Further corroborating recent reports, industry insiders in the region have told us that the uneven implementation of TDS could make it harder for local exchanges to compete. While every exchange operating in India must collect TDS from Indian users, many international exchanges do not do so effectively, which could attract Indian users away from exchanges that are primarily focused in India. We can see some evidence of this in the chart below, which shows an immediate surge in web traffic from India to international exchanges following the implementation of TDS in July 2022.

This trend highlights the importance of strictly enforcing local rules such as TDS for all exchanges operating in a particular country.

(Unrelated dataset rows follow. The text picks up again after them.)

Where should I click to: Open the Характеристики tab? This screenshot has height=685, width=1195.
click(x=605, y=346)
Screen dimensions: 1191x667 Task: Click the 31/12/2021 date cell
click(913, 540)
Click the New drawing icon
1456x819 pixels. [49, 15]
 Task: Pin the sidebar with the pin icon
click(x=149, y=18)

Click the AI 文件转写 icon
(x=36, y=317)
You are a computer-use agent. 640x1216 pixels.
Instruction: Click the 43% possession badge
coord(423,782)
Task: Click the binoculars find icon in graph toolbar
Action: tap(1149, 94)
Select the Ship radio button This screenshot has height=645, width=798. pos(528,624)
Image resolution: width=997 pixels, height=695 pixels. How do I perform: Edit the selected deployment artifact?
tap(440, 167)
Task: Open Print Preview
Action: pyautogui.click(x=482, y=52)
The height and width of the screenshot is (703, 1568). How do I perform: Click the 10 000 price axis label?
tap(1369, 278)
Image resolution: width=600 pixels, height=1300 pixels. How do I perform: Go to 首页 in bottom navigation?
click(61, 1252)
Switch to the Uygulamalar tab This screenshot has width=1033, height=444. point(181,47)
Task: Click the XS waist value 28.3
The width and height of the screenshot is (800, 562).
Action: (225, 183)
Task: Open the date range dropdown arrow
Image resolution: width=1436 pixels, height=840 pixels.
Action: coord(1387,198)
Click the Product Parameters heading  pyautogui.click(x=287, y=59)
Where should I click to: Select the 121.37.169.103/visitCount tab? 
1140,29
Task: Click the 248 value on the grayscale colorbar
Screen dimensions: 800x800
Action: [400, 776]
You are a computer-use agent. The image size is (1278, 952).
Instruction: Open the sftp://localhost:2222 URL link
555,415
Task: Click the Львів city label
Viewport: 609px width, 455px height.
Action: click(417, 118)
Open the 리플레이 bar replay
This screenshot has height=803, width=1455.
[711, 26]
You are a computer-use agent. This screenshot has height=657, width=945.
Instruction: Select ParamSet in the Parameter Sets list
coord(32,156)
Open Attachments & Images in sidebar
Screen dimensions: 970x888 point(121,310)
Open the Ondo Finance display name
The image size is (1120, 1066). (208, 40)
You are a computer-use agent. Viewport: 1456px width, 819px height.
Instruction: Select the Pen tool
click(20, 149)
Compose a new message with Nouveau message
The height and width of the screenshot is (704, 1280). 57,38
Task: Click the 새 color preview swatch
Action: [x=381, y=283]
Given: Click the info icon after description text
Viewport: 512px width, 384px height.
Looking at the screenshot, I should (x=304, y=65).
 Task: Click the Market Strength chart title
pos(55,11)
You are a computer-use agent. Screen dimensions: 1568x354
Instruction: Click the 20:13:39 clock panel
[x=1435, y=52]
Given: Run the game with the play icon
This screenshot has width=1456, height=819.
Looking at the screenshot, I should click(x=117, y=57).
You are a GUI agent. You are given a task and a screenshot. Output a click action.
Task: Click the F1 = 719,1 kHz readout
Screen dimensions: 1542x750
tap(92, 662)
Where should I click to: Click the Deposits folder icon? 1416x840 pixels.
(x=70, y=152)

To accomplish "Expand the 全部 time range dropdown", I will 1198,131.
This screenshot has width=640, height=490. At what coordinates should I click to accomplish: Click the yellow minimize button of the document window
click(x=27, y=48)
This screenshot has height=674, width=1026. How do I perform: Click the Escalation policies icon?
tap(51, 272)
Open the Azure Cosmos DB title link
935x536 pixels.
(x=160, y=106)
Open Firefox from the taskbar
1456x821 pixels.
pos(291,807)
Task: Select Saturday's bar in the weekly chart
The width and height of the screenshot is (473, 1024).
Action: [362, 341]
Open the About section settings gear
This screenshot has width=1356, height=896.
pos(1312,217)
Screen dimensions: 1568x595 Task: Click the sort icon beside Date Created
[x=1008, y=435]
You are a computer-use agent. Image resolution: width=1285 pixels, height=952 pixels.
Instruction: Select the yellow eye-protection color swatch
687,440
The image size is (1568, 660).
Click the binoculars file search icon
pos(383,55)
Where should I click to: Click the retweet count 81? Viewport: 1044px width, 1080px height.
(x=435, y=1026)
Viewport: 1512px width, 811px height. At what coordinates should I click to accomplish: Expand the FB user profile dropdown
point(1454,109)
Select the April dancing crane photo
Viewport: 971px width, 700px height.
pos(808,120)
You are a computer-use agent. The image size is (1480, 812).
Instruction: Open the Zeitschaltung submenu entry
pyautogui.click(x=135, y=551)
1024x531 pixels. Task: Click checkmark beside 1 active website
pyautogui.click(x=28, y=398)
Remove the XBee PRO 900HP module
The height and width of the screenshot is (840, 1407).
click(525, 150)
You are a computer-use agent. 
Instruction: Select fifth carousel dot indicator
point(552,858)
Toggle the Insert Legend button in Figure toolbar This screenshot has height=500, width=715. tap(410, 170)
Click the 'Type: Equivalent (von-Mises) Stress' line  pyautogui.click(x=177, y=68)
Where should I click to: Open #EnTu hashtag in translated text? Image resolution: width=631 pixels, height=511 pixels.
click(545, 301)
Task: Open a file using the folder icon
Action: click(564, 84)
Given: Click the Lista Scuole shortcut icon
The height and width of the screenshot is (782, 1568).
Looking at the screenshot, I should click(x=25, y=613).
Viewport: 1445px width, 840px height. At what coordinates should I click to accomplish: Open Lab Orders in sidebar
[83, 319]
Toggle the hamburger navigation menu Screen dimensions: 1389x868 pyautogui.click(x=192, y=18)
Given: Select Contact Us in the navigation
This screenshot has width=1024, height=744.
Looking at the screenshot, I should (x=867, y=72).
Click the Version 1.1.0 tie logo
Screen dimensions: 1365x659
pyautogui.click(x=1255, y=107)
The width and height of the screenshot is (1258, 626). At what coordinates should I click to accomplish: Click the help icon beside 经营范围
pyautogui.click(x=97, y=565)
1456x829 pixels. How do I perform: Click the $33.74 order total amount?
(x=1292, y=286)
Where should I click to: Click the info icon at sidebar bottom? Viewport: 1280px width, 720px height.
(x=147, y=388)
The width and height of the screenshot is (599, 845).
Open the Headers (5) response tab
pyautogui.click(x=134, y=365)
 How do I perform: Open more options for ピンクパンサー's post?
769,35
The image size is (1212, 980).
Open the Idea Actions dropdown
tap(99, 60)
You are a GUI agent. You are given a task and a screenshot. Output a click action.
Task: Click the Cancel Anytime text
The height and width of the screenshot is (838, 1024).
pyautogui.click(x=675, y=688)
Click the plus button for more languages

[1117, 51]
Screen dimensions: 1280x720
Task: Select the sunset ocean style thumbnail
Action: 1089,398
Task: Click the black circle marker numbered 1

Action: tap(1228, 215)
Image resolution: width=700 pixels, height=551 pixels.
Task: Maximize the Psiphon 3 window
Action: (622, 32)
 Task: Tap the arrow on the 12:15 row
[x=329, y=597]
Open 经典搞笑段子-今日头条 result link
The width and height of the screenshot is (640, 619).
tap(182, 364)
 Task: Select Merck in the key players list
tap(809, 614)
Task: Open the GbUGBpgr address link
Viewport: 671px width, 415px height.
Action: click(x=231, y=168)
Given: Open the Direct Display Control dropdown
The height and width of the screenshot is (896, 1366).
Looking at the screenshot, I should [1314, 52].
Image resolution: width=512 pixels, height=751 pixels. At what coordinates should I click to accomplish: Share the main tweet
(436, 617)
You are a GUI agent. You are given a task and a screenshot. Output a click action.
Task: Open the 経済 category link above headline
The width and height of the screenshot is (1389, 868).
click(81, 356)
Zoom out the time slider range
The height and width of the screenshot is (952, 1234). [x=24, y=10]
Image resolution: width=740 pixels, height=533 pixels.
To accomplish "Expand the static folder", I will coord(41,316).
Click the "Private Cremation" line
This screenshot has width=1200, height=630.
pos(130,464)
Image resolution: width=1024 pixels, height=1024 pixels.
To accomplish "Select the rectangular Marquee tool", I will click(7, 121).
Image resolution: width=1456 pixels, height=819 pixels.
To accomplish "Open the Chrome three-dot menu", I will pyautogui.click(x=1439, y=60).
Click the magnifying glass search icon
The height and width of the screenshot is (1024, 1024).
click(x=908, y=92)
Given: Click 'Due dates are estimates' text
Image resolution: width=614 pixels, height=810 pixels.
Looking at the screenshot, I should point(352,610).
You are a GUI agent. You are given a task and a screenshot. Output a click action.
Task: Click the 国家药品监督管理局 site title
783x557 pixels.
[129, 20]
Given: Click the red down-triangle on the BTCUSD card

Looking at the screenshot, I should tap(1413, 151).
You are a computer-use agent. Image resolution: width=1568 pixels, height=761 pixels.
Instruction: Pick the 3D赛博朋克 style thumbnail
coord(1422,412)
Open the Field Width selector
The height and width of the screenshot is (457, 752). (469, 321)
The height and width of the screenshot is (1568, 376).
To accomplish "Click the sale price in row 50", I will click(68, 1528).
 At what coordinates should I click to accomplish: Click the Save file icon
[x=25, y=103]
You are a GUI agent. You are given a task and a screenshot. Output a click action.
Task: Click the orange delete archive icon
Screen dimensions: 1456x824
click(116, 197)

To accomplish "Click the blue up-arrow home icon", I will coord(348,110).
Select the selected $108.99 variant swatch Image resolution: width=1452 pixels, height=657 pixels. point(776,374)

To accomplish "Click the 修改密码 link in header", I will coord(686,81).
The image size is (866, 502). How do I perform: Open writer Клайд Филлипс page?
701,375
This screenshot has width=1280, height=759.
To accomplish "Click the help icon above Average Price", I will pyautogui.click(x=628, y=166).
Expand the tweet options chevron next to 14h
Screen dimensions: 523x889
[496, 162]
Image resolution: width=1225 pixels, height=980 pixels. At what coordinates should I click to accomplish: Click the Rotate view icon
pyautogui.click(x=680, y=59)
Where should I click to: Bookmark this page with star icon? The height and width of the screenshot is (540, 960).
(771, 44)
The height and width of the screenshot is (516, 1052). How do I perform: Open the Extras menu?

Failure to do so would create an environment for regulatory arbitrage and harm the country’s native crypto industry.

However, while these issues are important, they do not seem to be curbing India’s massive demand for cryptocurrencies — and as long as the demand exists, cryptocurrencies will take hold in the world’s second-largest country.

CSAO shows cryptocurrencies can be adapted to local conditions

No region has more reason to believe that cryptocurrency is the future than CSAO, and not just because so many CSAO countries in the region rank high in grassroots adoption. It’s because these countries have broad and unique economic needs, and different cryptocurrency platforms and assets have emerged to meet those needs. In the Philippines, where many people want to speculate on new assets, earn extra cash, and connect digitally with others, “play for cash” games have taken hold. These games are an entry point into the broader digital asset economy, and now tens of thousands of Filipinos have cryptocurrency wallets that they can use for other purposes. In Pakistan, where the economic situation is even more dire — given that Pakistan’s per capita PPP is $5,680 compared to the Philippines’ $9,210, coupled with the currency devaluation we’ve described — stablecoins are providing economic relief. If the Pakistani government passes sensible cryptocurrency regulations, its existing users will form the foundation for a thriving cryptocurrency market, as we’ve seen in India. CSAO shows that cryptocurrencies can play a valuable role regardless of a country’s circumstances.